## Instructions to follow
Carry the community garden blog forward from its final sentence.

|From a member of the Community Garden|
Monday, 25 May 2015
|Preparing the beds outside|
Last week I went to the garden with my camera and took some photos - it's all grow grow grow outside and in the polytunnel. We have several new members from all nationalities - US, UK and other European countries. We work in harmony only waging war to garden pests and horsetail, which has reared its 'ugly head' in beds and in the wooded area. We had to start another drowning bin to throw it into.
As we worked, we drank in the peaceful silence, only interrupted by birdsong and the buzzing of the mower.
|Our staging in the polytunnel|
|Our very own climbable tree|
and a volunteer's dog
|On watering duty|
Sunday, 17 May 2015
There's a saying here among UK gardeners that it's safe to plant outside after the Chelsea Flower Show, occurring this year on 19-23 May, which is when the threat of sudden frosts has gone. It's true, a friend planted her squashes in the ground two weeks ago and they were not only savaged by snails but also suffered cold damage.
The weather has been alternating between sunny warm days and chilly windy ones. However, spring has arrived to stay and summer is not far away. May jobs in the garden include:
- controlling weeds, the rain we had in April and early May has given them a big boost. Keep a dandelion watch - you can eat leaves in salads if you don't mind their bitter taste
- remove excess pond weeds
- keep an eye for pests and diseases - spray your roses now
- mow the lawn often
- water newly planted trees and shrubs
- if you are weeding out areas with nettles, keep young leaves for omelettes/soups and throw the rest in the compost bin as they aid composting. There is a variety of nettles that does not sting, which is a nice addition to salads. This variety has white flowers in bunches among the leaves.
Monday, 11 May 2015
|Planting potatoes outdoors|
|Preparing seedlings for the polytunnel|
There are now lots of little plants in the polytunnel that need watering, and seeds and seedlings in the outside beds too, so Charlotte has started a watering rota.
We are also planning to plant beans before they get pot bound. There is a mystery batch in the polytunnel and the 'uncheerful' but delicious Trails of tears. We are going to stake the beans with hazel poles, which have been saved for this very job. Mangetout peas will be sown in the polytunnel as they are super delicious to pigeons, slugs and pheasants.

Stored entries:
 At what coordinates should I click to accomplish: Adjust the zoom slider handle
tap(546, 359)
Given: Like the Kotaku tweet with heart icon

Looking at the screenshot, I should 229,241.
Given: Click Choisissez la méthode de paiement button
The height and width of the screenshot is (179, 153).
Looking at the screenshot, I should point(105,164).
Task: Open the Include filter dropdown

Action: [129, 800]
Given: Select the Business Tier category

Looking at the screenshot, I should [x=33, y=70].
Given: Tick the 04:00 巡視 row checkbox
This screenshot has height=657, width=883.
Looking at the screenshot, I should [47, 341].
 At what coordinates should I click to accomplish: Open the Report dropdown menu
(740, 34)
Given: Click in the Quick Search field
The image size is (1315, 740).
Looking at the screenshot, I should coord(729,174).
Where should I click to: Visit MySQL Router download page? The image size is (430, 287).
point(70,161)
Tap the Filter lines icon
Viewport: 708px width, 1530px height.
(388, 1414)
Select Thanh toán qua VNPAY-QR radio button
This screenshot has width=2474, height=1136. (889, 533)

## Response
A crop rotation plan has been created, so we know what goes where and when. There are other less 'exciting jobs' than growing such as tidying up bricks, slates and paving slaves that we acquired for future projects and of course weeding - the weeds are growing fast and thick now that it's warmer.
We are recycling plastic bottles to make plant shelters (bells) and yogurt pots to cut into plant labels. We welcome donations of these.
Sunday, 3 May 2015
Happy May Sunday!
Right now it is raining cats and dogs here in Cambridge, which is bad if you planned a barbecue for the Bank Holiday Weekend but good news for the garden. A volunteer prepared a lovely portrait/update of the Community Garden, which also appeals for more volunteers. We have a trusty core group already but it's a big space and kid friendly too, so join us to share some exciting times now the weather is improving (not today particularly but it's getting warmer). Please click on the image below to enlarge it.
Did you know that yesterday was the first World Naked Garden Day? The movement has a website too, click here. As we gather on Sundays, we have missed this opportunity to be 'au naturel'. Still it's not something we'd recommend in a wild garden, aside being illegal and offending somebody's sensitivity (the garden is overlooked by a busy cycling/walking path) there are hazards to it: think nettles, thorny branches and biting ants (yes, we have some in Cambridge).